• DIRECTIONS:
Your reply should hold only the lines from the records below where "Monster" occurs.

[Saved data entries]
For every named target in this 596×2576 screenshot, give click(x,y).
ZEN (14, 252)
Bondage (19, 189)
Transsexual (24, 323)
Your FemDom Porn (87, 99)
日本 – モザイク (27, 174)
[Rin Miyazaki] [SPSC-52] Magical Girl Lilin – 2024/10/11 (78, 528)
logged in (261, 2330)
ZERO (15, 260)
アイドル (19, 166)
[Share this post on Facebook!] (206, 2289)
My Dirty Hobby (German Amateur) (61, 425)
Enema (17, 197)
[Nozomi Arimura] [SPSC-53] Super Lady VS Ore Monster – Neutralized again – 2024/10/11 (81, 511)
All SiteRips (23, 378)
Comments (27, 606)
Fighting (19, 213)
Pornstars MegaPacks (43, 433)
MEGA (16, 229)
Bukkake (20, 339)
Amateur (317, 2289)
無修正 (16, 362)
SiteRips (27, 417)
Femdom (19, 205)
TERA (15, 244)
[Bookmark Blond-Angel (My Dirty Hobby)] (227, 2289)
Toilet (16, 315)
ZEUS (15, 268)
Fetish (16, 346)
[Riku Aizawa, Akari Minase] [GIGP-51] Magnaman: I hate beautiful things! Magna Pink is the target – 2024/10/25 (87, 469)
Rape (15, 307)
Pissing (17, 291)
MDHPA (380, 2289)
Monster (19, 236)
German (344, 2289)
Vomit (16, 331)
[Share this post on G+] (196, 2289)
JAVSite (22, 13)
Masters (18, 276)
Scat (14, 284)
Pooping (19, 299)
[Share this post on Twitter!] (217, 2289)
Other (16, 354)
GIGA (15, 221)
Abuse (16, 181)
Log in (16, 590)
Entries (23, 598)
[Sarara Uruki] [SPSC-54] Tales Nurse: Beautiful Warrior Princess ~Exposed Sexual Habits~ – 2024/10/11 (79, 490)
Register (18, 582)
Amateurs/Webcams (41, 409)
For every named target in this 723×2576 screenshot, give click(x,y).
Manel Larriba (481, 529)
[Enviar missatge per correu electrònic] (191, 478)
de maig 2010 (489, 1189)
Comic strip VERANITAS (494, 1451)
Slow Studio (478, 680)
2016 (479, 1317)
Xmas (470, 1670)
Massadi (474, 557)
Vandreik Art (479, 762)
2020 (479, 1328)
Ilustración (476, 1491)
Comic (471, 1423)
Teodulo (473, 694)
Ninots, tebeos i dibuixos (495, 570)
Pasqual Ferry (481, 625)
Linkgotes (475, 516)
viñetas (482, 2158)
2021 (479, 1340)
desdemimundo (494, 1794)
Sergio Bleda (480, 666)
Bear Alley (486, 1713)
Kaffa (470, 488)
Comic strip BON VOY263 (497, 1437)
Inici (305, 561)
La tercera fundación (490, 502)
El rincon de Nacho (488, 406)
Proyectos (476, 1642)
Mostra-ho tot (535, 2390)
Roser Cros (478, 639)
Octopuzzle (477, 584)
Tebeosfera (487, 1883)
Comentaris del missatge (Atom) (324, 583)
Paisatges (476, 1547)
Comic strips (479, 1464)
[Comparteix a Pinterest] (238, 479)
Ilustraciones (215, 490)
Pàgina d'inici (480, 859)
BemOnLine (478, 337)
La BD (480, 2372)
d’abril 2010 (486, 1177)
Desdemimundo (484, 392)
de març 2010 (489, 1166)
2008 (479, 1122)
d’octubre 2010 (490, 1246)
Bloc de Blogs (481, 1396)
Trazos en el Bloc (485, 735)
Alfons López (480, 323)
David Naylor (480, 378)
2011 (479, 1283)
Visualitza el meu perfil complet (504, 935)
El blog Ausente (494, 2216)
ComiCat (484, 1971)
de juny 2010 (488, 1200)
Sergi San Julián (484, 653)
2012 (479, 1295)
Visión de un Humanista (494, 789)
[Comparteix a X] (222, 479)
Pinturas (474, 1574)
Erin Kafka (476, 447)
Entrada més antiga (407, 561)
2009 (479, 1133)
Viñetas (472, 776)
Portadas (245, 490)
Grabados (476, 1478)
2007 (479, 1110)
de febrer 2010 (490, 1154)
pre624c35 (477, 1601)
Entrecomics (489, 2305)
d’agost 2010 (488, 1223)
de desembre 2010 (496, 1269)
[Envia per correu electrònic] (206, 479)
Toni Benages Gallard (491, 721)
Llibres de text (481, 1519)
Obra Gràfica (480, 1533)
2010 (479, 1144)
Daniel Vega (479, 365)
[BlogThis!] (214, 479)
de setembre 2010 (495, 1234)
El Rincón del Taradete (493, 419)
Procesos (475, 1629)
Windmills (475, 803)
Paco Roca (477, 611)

• YOUR RESPONSE:
[Nozomi Arimura] [SPSC-53] Super Lady VS Ore Monster – Neutralized again – 2024/10/11 (81, 511)
Monster (19, 236)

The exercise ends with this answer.